Deregulation, reform progress likely boosted Chinese banks' performance
Can outperformance continue, though?
The recent outperformance of China banks, in Barclays' view, may have been driven by progress on deregulation and reform.
According to a research note from Barclays, these include: the launch of SH-HK Connect and introduction of the local government debt-swap program which reduces banks' credit risk and boosts capital adequacy.
It also includes the introduction of the Employee Stock Ownership Plan by some of the banks, which better aligns the interest of management and shareholders.
Here's more from Barclays:
Can outperformance continue? We believe share price performance going forward will highly depend on whether the progress of further reform specific to the banking sector will be sufficient to offset the ongoing pressure to earnings from interest rate and RRR cuts.

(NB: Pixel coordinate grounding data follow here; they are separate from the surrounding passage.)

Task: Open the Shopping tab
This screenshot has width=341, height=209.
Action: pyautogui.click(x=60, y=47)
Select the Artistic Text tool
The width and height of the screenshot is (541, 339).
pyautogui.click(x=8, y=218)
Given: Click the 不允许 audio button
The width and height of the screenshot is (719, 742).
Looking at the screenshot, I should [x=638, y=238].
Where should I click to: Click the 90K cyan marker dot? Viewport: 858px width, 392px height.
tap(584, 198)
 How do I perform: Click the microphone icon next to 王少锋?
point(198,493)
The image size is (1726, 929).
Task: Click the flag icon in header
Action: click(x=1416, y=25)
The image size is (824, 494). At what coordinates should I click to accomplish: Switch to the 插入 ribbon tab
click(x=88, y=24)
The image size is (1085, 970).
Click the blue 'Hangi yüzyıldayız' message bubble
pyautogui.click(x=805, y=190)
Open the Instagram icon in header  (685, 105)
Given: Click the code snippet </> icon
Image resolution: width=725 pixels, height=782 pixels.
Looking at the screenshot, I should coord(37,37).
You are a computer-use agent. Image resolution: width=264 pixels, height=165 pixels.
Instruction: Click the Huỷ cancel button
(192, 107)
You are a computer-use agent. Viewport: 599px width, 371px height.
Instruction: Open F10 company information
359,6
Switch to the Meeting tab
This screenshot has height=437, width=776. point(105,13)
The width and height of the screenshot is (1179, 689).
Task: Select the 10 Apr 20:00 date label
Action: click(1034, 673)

Since November 2014, the PBOC has cut the one-year benchmark lending rate by a cumulative 90bps. Our economist, Jian Chang, is expecting another 50bp of benchmark interest rate cuts and two more RRR cuts by Q3, accompanied by a complete removal of the deposit rate ceiling, with risks of more easing if economic growth fails to stabilize by mid-year.
Every 25bps benchmark interest rate cut could potentially reduce banks' net interest margin by 12bps on a full year basis, leading to 7% lower FY16E net profits, on our estimates, assuming all else is equal and before taking into account any management action.